§ **Passage**
<<<<

# Cable railing



## Rick18071 (Jun 25, 2020)

In the past I have inspected railings on decks that have horizontal cables. When  I inspected them the cables were tight every 3" o. c. so i could not spread them more than 4". I liked the look so when I recently rebuilt my deck I made a cable railing with a kit. I had to buy a hydraulic crimper to crimp the cable to right and left hand threaded bolts that just screw into the 4x4's. The cable started sagging after a few days and I had to tighten them up. This is still going on and I am running out of threads on the bolts to tighten the cable. How can we allow this type of railing if it doesn't stay tight to keep a less than 4" opening?


----------



## e hilton (Jun 25, 2020)

Rather than screw the fittings into the posts, drill a clearance hole, put the fitting on the far side, and tighten the cable.  That way when the post dries and the wood shrinks, the screw threads won’t pull loose.


----------



## Rick18071 (Jun 26, 2020)

e hilton said:


> Rather than screw the fittings into the posts, drill a clearance hole, put the fitting on the far side, and tighten the cable.  That way when the post dries and the wood shrinks, the screw threads won’t pull loose.



I'm not worrying about the cable to tight but rather too loose.
This is the hardware I'm using:




The cable seems to keep stretching.
I would like to hear from Glen, our deck expert about this. Can we approve a cable railing  system if the cables keep stretching after the inspection and causing to have more then 4" between them?


----------



## e hilton (Jun 26, 2020)

I understood what you were saying.  Im trying to evaluate why the cable is getting slack.  
1 cable stretches.  Not likely.  
2 anchors pulling loose from posts.  Possible, you’re using threads into wood and putting a lot of tension on them.

>>>>

§ **Tasks to perform**
**A.** Reproduce the cable railing thread between "## e hilton (Jun 26, 2020)" and "tension on them.", inclusive, substituting "bolts" for "anchors".
**B.** Resume the cable railing thread and keep writing from the point where it stops.
The items after this point come from a separate source.

§ **Given records**

<<<<

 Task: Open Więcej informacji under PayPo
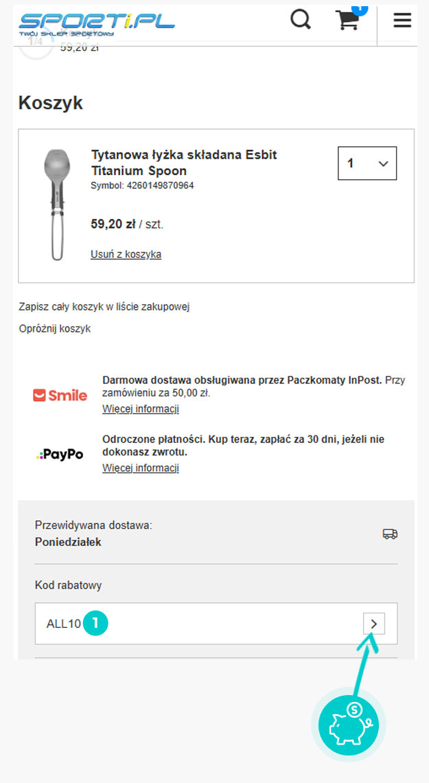point(140,467)
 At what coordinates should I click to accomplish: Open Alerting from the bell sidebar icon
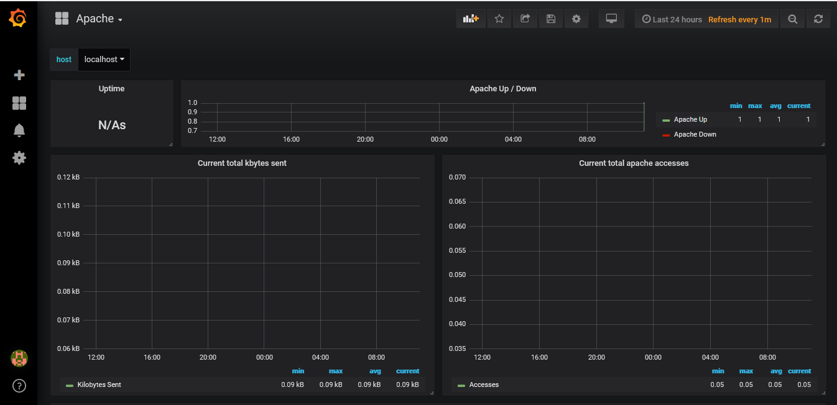coord(19,130)
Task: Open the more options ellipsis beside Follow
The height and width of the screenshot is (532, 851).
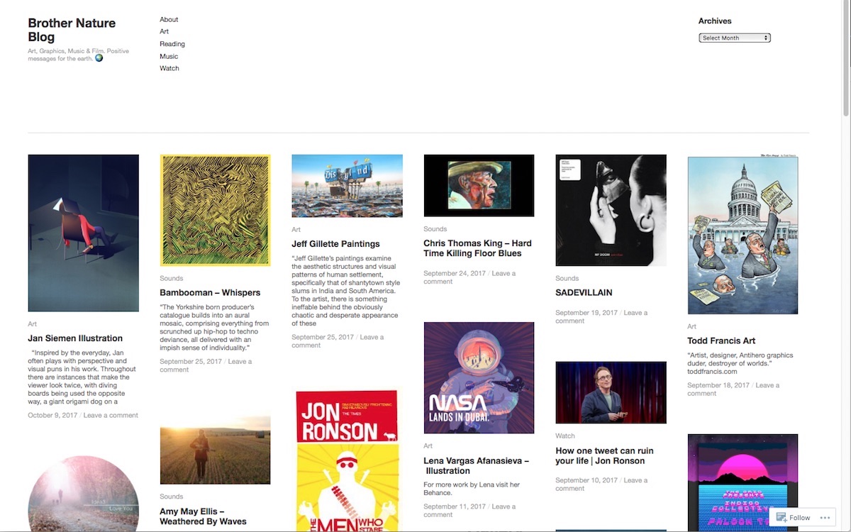Action: click(825, 518)
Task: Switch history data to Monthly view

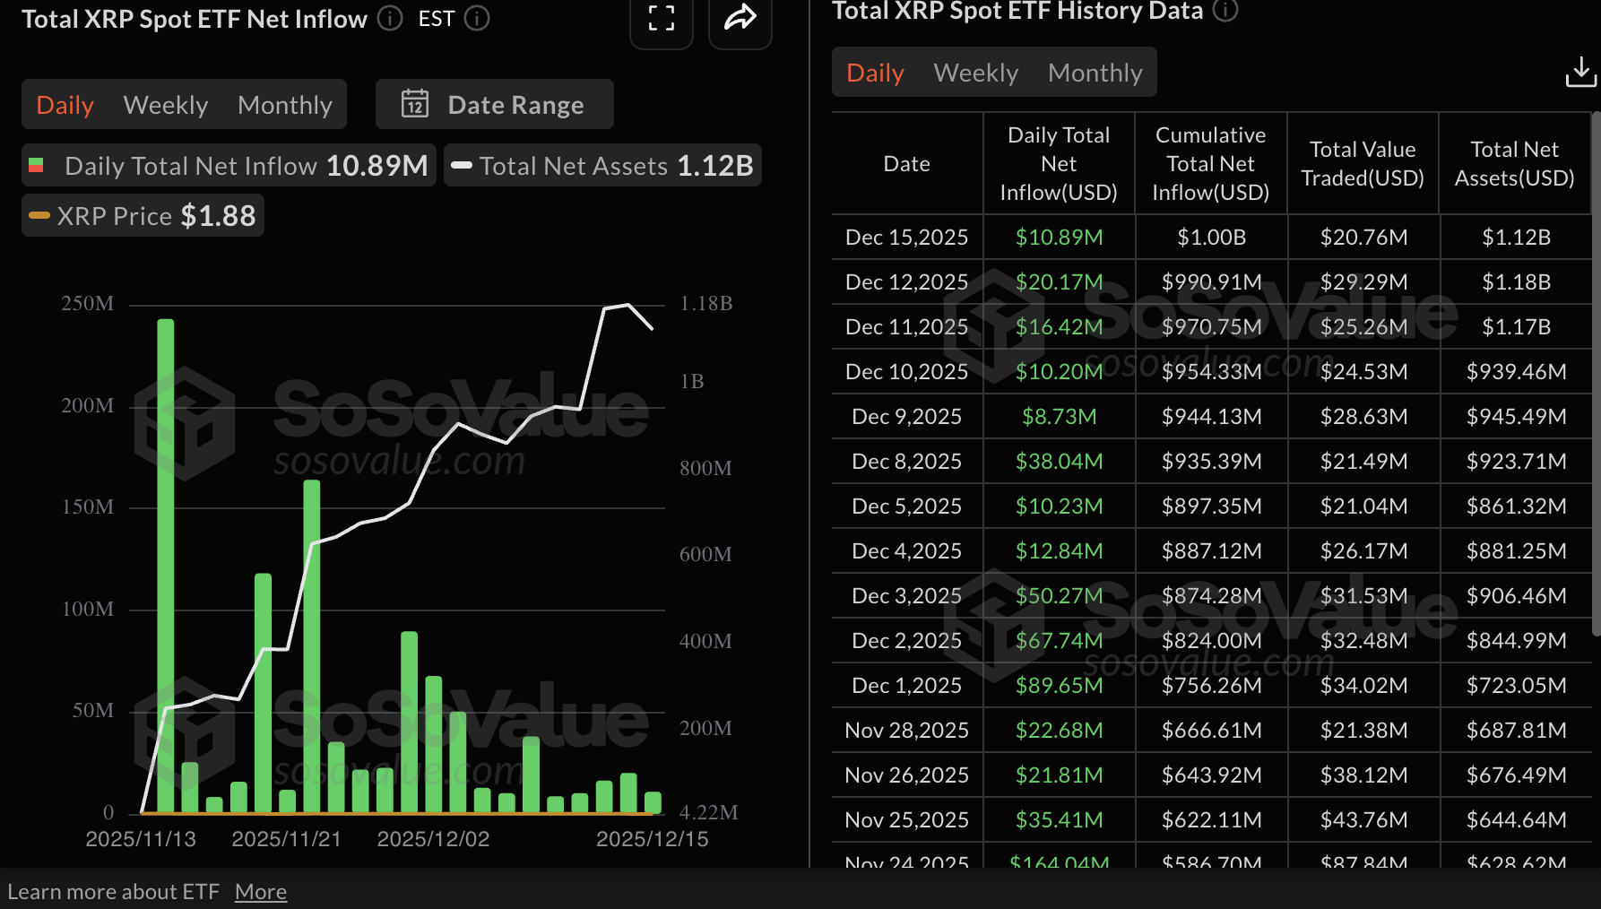Action: 1095,72
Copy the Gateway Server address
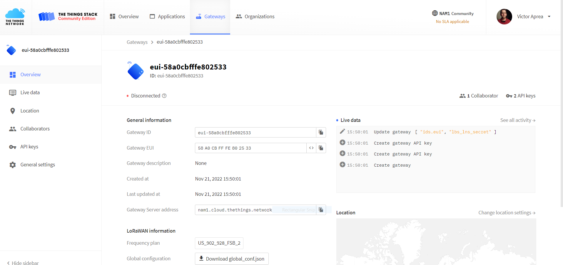The height and width of the screenshot is (265, 563). [x=321, y=210]
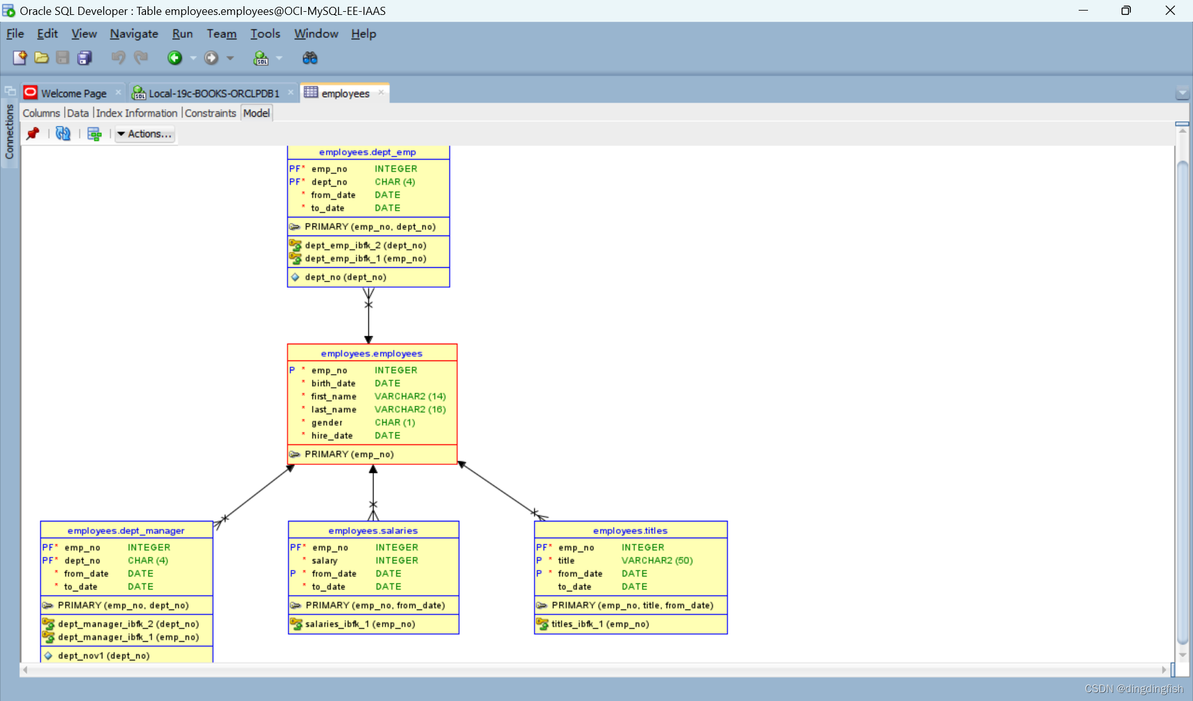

>>>>

§ **Answer set**
**A.**
## e hilton (Jun 26, 2020)

I understood what you were saying.  Im trying to evaluate why the cable is getting slack.  
1 cable stretches.  Not likely.  
2 bolts pulling loose from posts.  Possible, you’re using threads into wood and putting a lot of tension on them.

**B.**
3 cables pulling out of swaged fittings.  Also possible, if the fittings weren’t properly installed.  Were the crimp dies the correct size for the fittings?   
4 corner posts are leaning in because they were not anchored properly.  Highly unlikely on this deck.


----------



## mtlogcabin (Jun 26, 2020)

all cables will stretch

https://www.loosco.com/resource-library/technical-information/cable-wire-rope-stretch/


----------



## e hilton (Jun 26, 2020)

mtlogcabin said:


> all cables will stretch
> /


They do.  But the stretch us ... depending on several factors ... about 3/4 of 1%.  So assume a 20 ft run of cable ... 240 inches ... so maybe 2” of stretch.   Once it has stretched, might be time to cut off one end and reswage.


----------



## Rick18071 (Jun 29, 2020)

I put a mark on the cable at the crimp and the crimp is holding. 2 days ago I cut off one of the crimp/bolt on a 40' railing on one side. It took of 2" of cable off and used a new crimp/bolt on the same cable and tighten it good. Today it's lose again. I wonder how many of these bolts I will need to go through until it stays tight. 

But I mostly posted this because I never went back to the decks with cable railings after I inspected and I did not know they would stretch. Maybe the code should not allow them. The cables needs to stay tight to keep the opening less than 4".

Your thoughts Glen?


----------



## north star (Jun 30, 2020)

*@ * @ * @*

Some Links in the industry:

*http://www.aluminumrailing.com/commercial/cable-railing-systems/*

*https://atlantisrail.com/*
*
http://www.cablerailings.com/cables-fittings-directory.html*

*https://inlinedesign.com/cable-railings/*

*@ * @ * @*


----------



## steveray (Jun 30, 2020)

Kinda the same thing when people don't maintain their wood decks...Our is but a snapshot in time....


----------



## tbz (Jul 1, 2020)

Rick18071 said:


> I put a mark on the cable at the crimp and the crimp is holding. 2 days ago I cut off one of the crimp/bolt on a 40' railing on one side. It took of 2" of cable off and used a new crimp/bolt on the same cable and tighten it good. Today it's loose again. I wonder how many of these bolts I will need to go through until it stays tight.
> 
> But I mostly posted this because I never went back to the decks with cable railings after I inspected and I did not know they would stretch. Maybe the code should not allow them. The cables needs to stay tight to keep the opening less than 4".
> 
> Your thoughts Glen?



Evening Rick,
1st off not all cables are the same and nor are the fittings. 
I strongly recommend either using materials from one of these 2 companies.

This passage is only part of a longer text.